REQUIREMENTS ::
Copy out the listing that follows, from its first line through the line that contains "Action: pyautogui.click(x=1256, y=56)", inclusive, reproducing each line without alteration.

(begin)

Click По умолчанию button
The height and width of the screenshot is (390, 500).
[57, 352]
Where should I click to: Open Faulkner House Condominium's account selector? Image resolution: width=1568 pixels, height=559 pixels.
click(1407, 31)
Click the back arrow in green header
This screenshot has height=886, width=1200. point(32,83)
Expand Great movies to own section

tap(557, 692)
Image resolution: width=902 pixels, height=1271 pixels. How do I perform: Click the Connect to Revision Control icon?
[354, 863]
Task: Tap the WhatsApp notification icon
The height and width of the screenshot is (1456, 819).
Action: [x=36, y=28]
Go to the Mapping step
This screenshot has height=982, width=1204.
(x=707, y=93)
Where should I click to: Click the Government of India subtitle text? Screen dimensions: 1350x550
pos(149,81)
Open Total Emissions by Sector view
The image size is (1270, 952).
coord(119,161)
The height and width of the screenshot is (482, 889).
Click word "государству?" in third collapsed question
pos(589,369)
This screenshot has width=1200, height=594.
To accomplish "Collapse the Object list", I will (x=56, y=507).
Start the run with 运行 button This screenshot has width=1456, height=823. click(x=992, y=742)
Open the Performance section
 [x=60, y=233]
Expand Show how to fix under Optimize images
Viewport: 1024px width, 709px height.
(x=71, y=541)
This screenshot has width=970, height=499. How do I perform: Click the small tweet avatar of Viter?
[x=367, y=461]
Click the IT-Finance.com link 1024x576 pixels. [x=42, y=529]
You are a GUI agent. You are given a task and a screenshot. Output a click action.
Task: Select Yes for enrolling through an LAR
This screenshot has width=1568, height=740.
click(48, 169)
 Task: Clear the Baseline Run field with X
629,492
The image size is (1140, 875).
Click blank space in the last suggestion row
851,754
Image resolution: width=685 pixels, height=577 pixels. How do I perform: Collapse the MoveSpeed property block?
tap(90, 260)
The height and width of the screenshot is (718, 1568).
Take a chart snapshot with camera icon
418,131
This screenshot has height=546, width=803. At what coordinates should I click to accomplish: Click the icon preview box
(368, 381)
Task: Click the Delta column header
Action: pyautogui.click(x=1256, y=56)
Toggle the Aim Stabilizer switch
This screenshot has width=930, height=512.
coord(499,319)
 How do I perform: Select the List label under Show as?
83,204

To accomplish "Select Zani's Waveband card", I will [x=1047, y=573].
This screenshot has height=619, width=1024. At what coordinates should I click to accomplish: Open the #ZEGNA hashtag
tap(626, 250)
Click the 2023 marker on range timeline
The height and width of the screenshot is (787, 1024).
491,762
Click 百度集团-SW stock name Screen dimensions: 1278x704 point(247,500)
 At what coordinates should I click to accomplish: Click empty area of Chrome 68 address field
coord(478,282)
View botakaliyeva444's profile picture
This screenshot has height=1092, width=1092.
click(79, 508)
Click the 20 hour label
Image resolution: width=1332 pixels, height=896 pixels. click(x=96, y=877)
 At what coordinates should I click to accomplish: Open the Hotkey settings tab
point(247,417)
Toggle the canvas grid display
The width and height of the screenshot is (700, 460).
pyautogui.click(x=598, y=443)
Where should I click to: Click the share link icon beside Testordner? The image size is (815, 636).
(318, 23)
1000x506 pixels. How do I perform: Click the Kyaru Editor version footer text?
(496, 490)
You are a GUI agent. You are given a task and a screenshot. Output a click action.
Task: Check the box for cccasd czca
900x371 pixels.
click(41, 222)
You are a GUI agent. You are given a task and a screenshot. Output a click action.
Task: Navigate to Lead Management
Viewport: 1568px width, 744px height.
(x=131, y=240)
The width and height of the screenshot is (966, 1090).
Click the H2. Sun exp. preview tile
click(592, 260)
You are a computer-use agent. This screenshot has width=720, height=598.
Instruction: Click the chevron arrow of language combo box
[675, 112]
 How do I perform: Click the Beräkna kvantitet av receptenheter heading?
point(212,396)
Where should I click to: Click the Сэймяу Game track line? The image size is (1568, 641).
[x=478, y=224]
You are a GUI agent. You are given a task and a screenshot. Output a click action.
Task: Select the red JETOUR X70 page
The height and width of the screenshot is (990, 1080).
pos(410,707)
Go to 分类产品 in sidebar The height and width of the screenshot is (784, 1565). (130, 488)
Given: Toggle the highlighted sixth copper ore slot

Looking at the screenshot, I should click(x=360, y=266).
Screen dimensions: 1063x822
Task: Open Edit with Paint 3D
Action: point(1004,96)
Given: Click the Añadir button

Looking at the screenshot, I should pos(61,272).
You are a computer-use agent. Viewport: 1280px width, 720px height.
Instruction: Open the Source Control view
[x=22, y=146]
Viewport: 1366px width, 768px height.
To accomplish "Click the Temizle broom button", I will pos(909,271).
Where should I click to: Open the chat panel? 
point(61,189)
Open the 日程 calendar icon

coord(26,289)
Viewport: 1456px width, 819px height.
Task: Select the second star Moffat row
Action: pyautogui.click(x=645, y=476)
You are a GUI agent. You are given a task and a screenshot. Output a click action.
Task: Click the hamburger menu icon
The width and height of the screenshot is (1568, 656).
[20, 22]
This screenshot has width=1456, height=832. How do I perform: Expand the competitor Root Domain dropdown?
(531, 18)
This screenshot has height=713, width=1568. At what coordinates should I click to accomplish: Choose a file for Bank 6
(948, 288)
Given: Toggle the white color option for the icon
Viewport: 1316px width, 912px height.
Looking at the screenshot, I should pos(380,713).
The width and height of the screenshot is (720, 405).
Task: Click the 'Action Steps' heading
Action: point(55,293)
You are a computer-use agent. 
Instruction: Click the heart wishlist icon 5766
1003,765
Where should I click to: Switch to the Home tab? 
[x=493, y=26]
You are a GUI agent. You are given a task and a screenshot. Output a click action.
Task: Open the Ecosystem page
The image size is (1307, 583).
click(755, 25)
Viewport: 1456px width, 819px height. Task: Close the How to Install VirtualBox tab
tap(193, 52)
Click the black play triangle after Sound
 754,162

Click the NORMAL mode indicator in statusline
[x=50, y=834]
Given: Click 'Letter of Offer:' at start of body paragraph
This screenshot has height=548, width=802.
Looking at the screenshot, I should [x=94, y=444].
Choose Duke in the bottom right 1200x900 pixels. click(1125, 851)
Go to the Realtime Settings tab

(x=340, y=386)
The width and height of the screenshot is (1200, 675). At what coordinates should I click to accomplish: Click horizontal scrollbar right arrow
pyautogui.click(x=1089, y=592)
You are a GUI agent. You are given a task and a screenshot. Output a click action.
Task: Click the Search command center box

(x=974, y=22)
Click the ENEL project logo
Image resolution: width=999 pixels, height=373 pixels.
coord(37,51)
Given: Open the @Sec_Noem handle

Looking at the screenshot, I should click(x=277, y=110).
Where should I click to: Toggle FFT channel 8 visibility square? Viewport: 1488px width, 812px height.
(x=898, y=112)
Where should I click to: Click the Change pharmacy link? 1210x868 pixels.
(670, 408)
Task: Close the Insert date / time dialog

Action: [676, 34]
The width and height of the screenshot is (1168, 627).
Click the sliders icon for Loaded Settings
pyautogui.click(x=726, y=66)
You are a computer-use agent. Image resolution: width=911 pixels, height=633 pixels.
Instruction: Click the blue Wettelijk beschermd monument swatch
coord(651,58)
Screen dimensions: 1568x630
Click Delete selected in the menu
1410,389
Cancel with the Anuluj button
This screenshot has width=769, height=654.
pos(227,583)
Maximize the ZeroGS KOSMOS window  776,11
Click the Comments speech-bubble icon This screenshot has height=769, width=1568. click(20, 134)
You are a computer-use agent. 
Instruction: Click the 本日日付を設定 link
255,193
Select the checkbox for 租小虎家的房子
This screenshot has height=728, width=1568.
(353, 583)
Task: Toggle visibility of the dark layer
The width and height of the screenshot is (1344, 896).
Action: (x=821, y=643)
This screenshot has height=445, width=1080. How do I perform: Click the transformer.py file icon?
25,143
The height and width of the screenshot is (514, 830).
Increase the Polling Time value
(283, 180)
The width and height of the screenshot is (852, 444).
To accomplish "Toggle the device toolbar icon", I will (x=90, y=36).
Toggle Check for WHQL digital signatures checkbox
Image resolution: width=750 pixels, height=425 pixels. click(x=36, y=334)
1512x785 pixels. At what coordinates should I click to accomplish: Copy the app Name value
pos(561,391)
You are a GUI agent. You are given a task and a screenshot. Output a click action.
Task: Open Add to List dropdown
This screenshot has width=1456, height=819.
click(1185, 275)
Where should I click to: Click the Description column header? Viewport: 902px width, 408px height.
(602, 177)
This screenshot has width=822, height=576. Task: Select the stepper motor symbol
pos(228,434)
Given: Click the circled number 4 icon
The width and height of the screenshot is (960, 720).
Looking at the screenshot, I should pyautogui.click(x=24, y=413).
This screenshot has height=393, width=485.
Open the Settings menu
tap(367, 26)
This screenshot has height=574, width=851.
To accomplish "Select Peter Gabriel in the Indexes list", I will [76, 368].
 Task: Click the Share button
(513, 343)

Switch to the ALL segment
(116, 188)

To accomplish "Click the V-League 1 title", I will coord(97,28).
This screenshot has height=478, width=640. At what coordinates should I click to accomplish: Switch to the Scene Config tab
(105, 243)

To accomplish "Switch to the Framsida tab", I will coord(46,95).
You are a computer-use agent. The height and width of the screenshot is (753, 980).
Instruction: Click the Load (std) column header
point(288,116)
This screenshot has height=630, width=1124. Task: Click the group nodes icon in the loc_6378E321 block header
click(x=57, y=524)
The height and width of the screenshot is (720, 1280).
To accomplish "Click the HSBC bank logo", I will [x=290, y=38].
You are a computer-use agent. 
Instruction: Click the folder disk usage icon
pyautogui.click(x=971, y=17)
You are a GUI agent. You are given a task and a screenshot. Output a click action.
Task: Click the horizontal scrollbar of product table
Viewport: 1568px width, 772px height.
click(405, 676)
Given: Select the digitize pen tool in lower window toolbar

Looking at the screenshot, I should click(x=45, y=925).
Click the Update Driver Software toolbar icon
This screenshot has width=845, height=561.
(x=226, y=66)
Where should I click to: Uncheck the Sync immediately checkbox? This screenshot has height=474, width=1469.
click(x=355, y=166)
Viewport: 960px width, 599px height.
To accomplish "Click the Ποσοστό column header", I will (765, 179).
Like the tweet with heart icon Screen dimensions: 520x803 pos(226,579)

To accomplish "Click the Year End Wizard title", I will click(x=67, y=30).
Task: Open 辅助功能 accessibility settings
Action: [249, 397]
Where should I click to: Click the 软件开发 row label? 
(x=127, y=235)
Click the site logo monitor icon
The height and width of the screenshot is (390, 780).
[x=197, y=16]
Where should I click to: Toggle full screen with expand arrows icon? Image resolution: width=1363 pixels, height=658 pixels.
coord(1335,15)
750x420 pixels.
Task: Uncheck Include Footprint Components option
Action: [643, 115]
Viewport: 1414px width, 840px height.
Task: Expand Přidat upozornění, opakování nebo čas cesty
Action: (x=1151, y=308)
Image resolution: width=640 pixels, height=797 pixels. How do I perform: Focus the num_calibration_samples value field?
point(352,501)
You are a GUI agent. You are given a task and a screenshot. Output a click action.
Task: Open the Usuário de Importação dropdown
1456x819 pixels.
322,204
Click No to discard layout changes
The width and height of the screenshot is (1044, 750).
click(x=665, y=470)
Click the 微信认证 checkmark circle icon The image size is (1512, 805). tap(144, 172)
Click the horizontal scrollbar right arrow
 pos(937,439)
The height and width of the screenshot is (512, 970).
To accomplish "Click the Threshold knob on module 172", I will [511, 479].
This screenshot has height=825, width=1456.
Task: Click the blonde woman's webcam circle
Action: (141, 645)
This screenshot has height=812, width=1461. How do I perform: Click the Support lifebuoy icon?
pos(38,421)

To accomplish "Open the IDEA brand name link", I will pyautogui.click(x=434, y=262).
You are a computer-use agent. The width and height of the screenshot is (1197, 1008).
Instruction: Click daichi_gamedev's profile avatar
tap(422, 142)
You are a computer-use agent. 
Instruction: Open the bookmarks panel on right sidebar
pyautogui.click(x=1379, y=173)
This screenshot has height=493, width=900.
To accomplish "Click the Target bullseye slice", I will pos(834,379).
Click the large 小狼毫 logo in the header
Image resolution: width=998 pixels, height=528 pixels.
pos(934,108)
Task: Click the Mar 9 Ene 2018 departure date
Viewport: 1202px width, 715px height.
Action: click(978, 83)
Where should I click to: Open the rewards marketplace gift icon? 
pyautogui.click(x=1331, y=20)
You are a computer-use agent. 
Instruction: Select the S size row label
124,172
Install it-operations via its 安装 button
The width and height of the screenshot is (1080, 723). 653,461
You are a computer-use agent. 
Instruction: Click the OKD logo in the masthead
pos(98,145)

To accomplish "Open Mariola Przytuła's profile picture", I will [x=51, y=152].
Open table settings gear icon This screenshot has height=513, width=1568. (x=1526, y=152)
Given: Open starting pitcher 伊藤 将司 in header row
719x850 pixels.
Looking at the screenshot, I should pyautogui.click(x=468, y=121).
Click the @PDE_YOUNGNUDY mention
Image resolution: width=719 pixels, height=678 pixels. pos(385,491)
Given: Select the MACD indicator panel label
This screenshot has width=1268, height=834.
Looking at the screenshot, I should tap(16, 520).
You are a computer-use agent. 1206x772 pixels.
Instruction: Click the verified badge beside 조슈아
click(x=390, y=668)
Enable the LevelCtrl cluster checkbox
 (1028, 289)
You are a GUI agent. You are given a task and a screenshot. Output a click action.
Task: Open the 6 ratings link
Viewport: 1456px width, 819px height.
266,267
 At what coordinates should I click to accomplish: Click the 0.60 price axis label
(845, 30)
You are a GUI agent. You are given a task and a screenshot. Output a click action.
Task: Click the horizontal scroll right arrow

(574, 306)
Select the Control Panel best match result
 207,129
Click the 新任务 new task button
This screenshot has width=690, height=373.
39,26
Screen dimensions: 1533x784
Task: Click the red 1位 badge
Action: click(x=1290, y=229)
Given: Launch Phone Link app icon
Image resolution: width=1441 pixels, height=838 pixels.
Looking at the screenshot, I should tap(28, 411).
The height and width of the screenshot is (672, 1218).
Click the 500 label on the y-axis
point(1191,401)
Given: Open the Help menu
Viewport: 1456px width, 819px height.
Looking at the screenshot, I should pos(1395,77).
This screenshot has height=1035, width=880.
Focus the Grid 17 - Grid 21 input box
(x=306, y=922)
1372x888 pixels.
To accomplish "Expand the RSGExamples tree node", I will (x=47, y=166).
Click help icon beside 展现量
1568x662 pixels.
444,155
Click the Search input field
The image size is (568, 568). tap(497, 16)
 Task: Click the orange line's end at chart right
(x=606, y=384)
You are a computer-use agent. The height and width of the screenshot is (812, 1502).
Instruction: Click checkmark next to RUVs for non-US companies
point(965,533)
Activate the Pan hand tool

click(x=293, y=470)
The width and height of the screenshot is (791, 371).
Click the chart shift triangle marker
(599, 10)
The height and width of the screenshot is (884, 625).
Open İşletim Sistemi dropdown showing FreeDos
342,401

(end)

RESPONSE TO THIS TASK ::
Click По умолчанию button
The height and width of the screenshot is (390, 500).
[57, 352]
Where should I click to: Open Faulkner House Condominium's account selector? Image resolution: width=1568 pixels, height=559 pixels.
click(1407, 31)
Click the back arrow in green header
This screenshot has height=886, width=1200. point(32,83)
Expand Great movies to own section

tap(557, 692)
Image resolution: width=902 pixels, height=1271 pixels. How do I perform: Click the Connect to Revision Control icon?
[354, 863]
Task: Tap the WhatsApp notification icon
The height and width of the screenshot is (1456, 819).
Action: [x=36, y=28]
Go to the Mapping step
This screenshot has height=982, width=1204.
(x=707, y=93)
Where should I click to: Click the Government of India subtitle text? Screen dimensions: 1350x550
pos(149,81)
Open Total Emissions by Sector view
The image size is (1270, 952).
coord(119,161)
The height and width of the screenshot is (482, 889).
Click word "государству?" in third collapsed question
pos(589,369)
This screenshot has width=1200, height=594.
To accomplish "Collapse the Object list", I will (x=56, y=507).
Start the run with 运行 button This screenshot has width=1456, height=823. click(x=992, y=742)
Open the Performance section
 [x=60, y=233]
Expand Show how to fix under Optimize images
Viewport: 1024px width, 709px height.
(x=71, y=541)
This screenshot has width=970, height=499. How do I perform: Click the small tweet avatar of Viter?
[x=367, y=461]
Click the IT-Finance.com link 1024x576 pixels. [x=42, y=529]
You are a GUI agent. You are given a task and a screenshot. Output a click action.
Task: Select Yes for enrolling through an LAR
This screenshot has width=1568, height=740.
click(48, 169)
 Task: Clear the Baseline Run field with X
629,492
The image size is (1140, 875).
Click blank space in the last suggestion row
851,754
Image resolution: width=685 pixels, height=577 pixels. How do I perform: Collapse the MoveSpeed property block?
tap(90, 260)
The height and width of the screenshot is (718, 1568).
Take a chart snapshot with camera icon
418,131
This screenshot has height=546, width=803. At what coordinates should I click to accomplish: Click the icon preview box
(368, 381)
Task: Click the Delta column header
Action: pyautogui.click(x=1256, y=56)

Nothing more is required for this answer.